Exercise goal » Exact copy, no pictures: reproduce the lines from the one that holds "Image resolution: width=900" through the end of the entries.

Records excerpted from a collection »
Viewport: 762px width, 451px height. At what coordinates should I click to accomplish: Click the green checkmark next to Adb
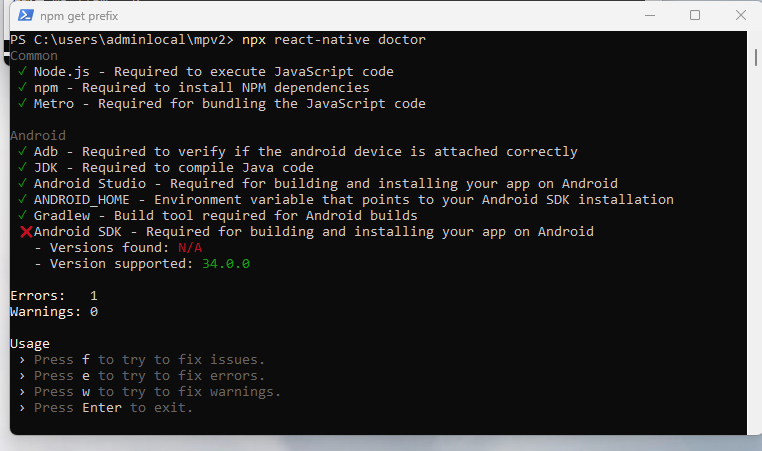[22, 152]
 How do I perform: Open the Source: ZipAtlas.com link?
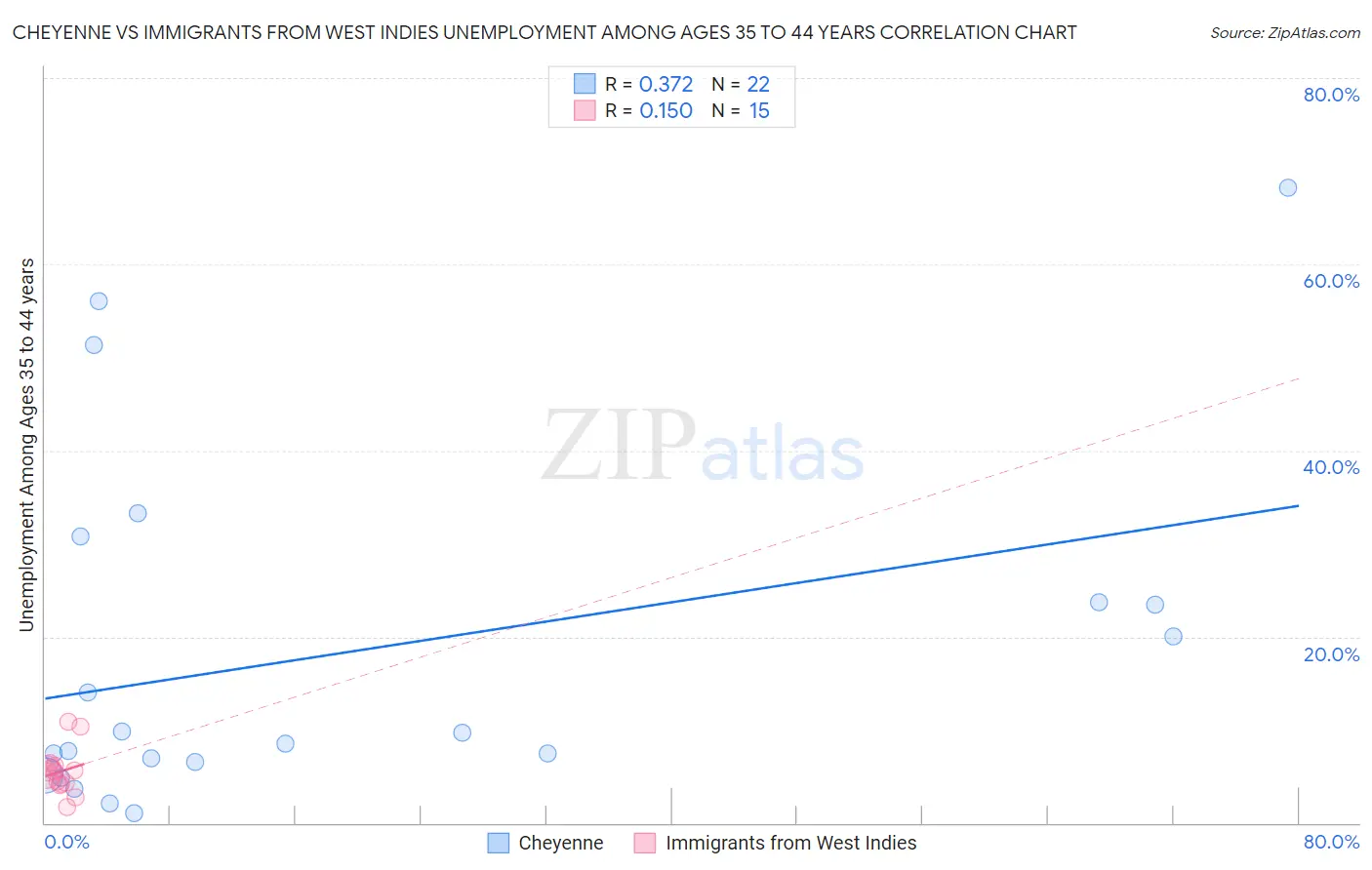[x=1285, y=32]

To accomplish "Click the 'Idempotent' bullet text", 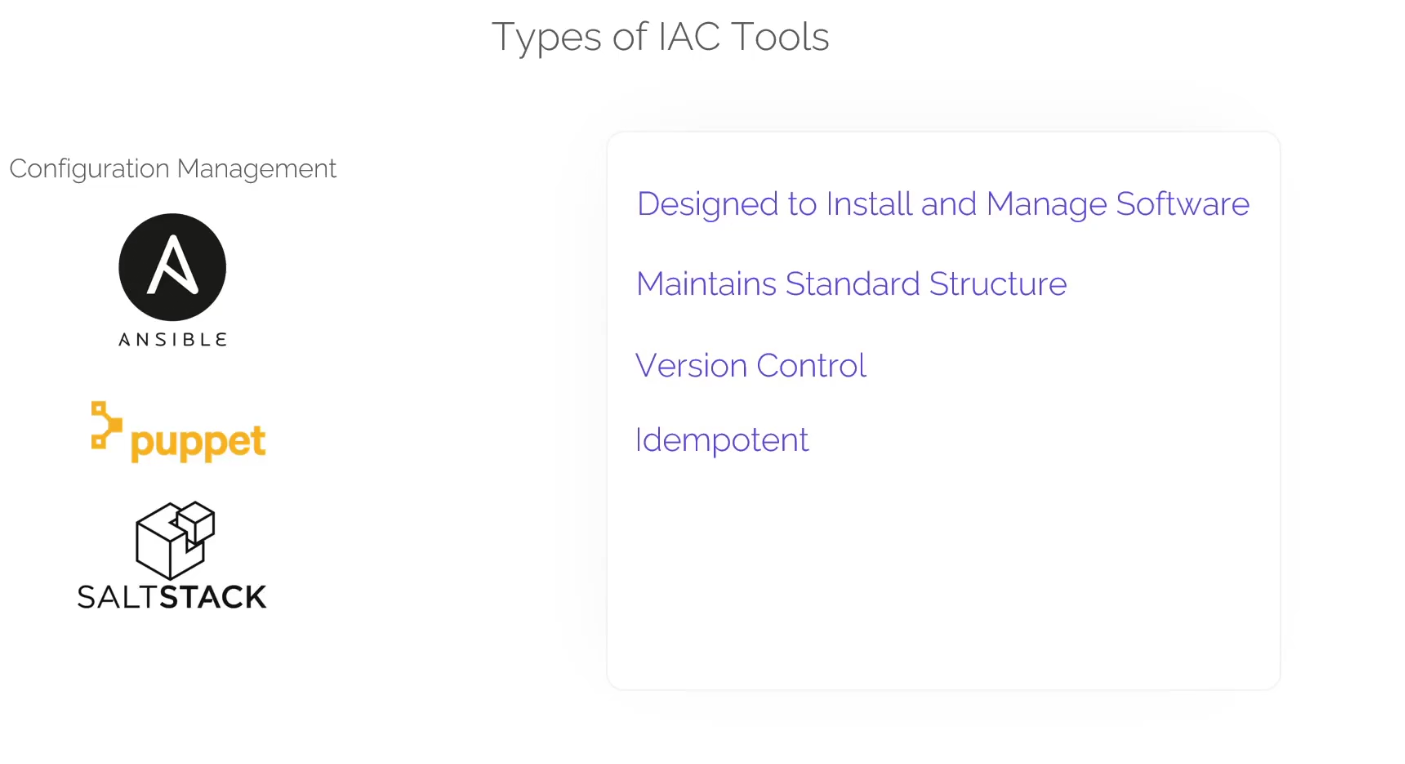I will (722, 440).
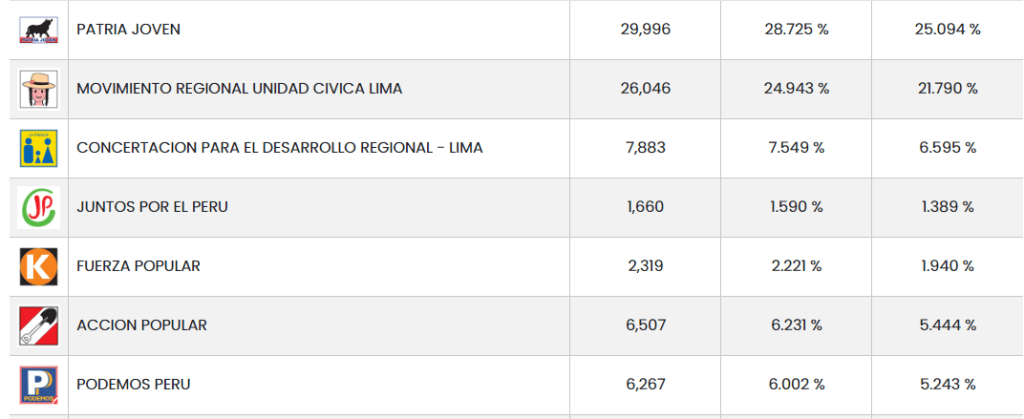The height and width of the screenshot is (419, 1024).
Task: Click the 1.389 % percentage cell
Action: point(947,207)
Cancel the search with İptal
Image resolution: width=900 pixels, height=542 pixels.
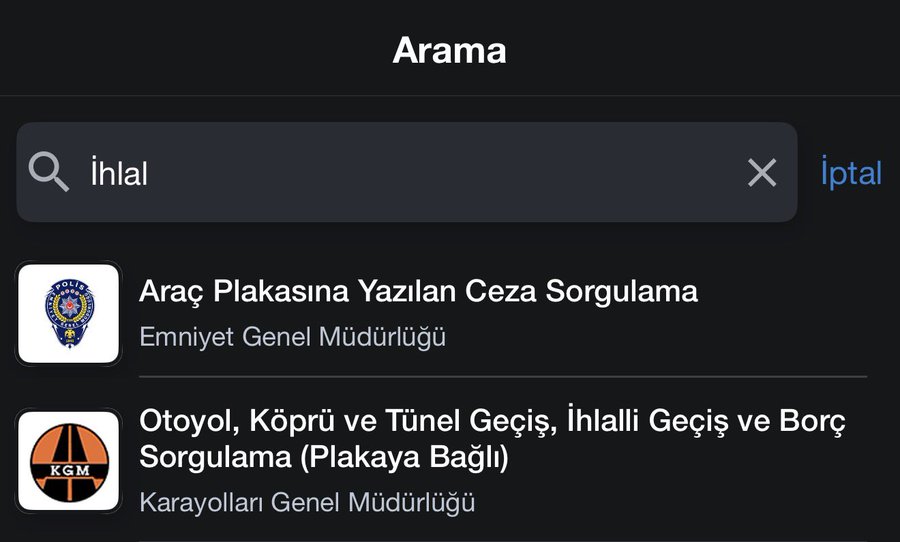coord(851,173)
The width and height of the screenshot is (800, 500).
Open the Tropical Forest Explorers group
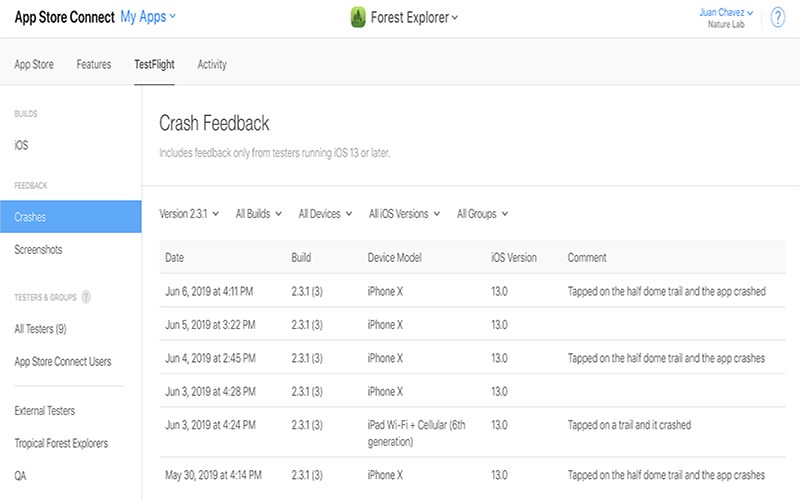61,443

Task response »
Image resolution: width=900 pixels, height=542 pixels.
coord(851,173)
The width and height of the screenshot is (800, 500).
Open the Tropical Forest Explorers group
61,443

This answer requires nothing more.